Xeroderma pigmentosum is a rare inherited genetic disease. People with this condition develop skin and eye cancers at young ages because their DNA is extremely susceptible to damage caused by ultraviolet radiation. Xeroderma (dry, scaly skin) and pigmentosum (freckling and abnormal skin coloring) refer to changes that occur after exposure to sunlight or other ultraviolet radiation.
Xeroderma pigmentosum refers to a group of similar conditions. Each subgroup is designated by a letter or a roman numeral. Xeroderma pigmentosum is also often abbreviated XP. XP A and XP I are the same, as are XP B and XP II, XP C and XP III, etc. There are seven types of xeroderma pigmentosum designated A–G or I–VII. An eighth type of XP is called the "variant" type. XP VIII/XP H was once a separate subgroup; now it known to be part of XP D/XP IV.
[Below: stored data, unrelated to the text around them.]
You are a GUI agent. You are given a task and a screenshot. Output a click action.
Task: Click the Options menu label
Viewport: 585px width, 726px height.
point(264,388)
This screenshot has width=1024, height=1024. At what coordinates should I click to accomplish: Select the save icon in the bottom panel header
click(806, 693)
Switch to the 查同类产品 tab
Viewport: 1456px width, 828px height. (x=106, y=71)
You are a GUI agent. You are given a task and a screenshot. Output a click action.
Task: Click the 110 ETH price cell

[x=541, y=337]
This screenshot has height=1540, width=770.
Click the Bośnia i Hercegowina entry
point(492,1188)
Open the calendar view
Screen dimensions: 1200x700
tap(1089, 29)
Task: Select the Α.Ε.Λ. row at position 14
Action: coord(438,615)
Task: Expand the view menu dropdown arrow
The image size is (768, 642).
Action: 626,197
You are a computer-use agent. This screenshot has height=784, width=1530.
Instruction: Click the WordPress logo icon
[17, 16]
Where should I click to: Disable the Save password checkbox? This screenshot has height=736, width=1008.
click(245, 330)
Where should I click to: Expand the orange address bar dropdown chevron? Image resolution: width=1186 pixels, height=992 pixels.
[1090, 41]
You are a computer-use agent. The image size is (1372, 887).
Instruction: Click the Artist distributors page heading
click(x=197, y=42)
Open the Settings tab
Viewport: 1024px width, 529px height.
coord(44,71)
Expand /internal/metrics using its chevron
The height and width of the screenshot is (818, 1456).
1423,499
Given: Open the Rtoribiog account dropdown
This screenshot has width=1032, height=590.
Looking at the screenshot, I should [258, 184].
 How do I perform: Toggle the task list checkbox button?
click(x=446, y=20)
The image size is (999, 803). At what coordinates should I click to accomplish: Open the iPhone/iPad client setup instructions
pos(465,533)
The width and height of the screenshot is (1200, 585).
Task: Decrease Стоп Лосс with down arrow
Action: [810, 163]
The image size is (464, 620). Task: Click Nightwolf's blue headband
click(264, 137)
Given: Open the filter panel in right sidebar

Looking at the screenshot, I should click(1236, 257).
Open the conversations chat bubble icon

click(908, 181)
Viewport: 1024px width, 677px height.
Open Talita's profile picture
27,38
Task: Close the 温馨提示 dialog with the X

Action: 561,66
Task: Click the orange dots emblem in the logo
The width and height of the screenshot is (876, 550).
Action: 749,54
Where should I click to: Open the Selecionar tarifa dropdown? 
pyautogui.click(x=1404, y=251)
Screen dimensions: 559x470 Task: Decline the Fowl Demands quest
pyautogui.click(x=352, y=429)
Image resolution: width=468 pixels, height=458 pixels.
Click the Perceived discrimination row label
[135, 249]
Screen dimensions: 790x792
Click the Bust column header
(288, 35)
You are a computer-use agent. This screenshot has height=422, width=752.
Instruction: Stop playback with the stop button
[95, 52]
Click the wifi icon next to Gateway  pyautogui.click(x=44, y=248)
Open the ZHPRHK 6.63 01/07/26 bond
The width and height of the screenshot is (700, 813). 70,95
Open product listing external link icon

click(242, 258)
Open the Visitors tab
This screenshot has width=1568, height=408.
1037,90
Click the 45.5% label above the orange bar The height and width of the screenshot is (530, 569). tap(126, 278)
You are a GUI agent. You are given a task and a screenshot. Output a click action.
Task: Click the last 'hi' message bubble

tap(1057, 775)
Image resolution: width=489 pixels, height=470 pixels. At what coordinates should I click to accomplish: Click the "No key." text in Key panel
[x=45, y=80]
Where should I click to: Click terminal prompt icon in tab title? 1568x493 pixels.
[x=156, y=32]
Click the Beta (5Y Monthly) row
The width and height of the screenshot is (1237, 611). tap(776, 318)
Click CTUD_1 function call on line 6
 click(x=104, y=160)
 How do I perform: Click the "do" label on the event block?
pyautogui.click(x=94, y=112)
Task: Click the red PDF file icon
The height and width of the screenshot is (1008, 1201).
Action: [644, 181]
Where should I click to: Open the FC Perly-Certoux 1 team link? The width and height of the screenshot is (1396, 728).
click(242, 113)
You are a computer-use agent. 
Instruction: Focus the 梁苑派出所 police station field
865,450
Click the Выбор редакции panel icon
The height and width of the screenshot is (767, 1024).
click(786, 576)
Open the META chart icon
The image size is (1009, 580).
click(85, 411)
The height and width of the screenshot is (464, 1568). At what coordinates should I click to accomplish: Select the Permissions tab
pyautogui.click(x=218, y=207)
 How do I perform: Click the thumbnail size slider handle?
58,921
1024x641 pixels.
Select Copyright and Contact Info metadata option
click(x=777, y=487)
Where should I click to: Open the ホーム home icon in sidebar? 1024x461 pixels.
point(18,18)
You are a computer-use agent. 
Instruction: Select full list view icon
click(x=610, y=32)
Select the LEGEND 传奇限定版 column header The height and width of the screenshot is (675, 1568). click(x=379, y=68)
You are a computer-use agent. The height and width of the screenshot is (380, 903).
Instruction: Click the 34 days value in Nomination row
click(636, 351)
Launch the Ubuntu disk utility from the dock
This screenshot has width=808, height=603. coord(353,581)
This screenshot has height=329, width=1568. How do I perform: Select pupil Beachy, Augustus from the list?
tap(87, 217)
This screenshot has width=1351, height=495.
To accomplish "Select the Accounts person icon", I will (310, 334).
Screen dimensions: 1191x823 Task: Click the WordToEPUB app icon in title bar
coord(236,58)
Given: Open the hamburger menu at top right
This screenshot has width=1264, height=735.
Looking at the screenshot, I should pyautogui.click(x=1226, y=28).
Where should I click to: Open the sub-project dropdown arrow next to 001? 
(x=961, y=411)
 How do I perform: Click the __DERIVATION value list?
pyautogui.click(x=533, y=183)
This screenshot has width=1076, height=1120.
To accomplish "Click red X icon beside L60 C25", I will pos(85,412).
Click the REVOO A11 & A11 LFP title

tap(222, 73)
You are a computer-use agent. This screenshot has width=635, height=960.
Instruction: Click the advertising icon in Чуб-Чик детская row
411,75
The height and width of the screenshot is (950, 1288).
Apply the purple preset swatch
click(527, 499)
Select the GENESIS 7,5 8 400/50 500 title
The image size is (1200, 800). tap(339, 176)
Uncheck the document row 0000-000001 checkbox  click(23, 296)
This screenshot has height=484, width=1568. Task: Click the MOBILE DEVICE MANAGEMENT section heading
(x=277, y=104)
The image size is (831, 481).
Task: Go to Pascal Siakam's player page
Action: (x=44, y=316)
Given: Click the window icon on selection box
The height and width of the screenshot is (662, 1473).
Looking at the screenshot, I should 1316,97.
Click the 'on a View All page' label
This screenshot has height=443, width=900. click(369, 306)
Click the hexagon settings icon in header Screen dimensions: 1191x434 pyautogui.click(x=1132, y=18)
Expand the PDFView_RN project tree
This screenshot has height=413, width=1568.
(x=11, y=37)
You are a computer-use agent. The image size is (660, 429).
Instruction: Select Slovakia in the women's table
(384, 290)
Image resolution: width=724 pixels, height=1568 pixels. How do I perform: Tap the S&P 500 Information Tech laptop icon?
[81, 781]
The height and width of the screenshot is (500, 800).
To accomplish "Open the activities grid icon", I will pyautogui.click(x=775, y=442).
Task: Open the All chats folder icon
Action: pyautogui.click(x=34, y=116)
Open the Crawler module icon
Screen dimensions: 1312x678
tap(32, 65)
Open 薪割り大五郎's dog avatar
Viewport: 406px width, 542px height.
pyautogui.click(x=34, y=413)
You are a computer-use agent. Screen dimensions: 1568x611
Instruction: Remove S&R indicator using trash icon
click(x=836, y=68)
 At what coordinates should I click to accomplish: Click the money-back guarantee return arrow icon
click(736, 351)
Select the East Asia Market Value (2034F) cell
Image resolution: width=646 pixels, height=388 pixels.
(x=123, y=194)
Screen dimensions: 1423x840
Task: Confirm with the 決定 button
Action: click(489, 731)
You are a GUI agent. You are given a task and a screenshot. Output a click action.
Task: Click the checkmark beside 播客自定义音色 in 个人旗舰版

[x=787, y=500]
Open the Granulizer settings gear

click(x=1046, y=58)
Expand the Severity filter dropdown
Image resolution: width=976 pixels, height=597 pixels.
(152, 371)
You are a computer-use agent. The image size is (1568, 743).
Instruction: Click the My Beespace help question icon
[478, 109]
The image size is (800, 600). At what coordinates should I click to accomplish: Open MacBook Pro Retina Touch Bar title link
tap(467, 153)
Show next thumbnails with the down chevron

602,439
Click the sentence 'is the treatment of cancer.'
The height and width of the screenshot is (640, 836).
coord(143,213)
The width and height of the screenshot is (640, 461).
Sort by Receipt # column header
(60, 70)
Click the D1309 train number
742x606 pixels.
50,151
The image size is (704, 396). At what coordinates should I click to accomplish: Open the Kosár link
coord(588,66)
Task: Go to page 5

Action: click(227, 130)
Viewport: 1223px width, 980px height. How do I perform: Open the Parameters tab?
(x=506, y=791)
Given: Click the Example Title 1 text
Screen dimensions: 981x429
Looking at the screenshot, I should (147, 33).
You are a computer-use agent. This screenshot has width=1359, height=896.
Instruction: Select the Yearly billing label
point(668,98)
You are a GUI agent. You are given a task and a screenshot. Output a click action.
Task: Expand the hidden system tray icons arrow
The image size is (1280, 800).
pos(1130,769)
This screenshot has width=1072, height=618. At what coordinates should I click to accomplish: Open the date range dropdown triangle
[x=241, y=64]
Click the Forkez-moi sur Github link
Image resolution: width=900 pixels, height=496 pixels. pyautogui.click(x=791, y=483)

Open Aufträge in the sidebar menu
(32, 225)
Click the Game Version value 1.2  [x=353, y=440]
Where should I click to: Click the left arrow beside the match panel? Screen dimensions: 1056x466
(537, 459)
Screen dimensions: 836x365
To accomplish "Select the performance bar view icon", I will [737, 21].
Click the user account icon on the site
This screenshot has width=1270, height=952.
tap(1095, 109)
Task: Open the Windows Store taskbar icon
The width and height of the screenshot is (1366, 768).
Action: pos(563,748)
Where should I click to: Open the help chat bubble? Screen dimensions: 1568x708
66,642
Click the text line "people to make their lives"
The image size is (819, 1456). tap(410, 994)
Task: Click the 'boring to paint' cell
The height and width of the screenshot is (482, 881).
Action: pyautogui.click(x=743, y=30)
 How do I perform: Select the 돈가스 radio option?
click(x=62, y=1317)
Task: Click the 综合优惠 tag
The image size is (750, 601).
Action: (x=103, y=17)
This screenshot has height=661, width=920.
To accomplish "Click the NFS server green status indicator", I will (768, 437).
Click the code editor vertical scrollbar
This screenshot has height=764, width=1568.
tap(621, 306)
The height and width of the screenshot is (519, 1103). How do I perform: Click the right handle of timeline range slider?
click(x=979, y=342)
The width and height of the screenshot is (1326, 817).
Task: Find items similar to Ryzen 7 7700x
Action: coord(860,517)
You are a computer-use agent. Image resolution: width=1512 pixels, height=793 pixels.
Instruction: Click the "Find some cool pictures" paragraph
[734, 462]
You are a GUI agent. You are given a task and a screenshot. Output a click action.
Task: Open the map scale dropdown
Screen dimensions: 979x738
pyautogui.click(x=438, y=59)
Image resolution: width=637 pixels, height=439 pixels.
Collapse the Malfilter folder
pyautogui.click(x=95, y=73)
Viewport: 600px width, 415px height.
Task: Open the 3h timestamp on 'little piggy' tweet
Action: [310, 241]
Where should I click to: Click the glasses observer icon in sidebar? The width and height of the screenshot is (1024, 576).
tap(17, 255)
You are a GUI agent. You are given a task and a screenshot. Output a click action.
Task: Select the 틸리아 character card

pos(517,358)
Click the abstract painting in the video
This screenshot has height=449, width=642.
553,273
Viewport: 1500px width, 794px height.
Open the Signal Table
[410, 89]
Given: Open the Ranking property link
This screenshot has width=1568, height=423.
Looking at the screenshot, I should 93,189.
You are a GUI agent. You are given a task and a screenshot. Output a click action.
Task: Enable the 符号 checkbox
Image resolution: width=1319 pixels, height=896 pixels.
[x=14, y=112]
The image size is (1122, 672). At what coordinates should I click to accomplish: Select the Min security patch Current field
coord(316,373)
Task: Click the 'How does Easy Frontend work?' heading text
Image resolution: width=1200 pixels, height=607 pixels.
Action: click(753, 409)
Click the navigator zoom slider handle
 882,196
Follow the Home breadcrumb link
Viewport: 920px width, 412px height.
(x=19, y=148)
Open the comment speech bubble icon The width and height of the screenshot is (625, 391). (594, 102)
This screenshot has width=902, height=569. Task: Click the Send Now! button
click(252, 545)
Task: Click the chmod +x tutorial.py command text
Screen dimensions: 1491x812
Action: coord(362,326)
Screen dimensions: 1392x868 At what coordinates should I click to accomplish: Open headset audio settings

Each of the eight types of xeroderma pigmentosum has its own DNA defect. However, each section of DNA affected is involved in the same process. These defects affect the body's ability to repair DNA damage, especially DNA damage to the skin caused by exposure to ultraviolet radiation. Sunlight is the most common source of ultraviolet radiation. Everyone's DNA is damaged when it is exposed to sunlight. However, the body has complex and very effective methods to repair the DNA damage. This repair mechanism does not work properly in people with xeroderma pigmentosum. They quickly accumulate damage to their DNA if they are exposed to ultraviolet radiation. Cumulative DNA damage leads to cancer, especially of the skin and the eyes.
DeSanctis-Cacchione syndrome refers to the combination of xeroderma pigmentosum along with mental retardation, short stature, and other symptoms. Trichothiodystrophy (TTD) is sometimes caused by the same DNA change that causes XP D, and rarely XP B. People with TTD also have brittle hair and nails, and physical and mental retardation.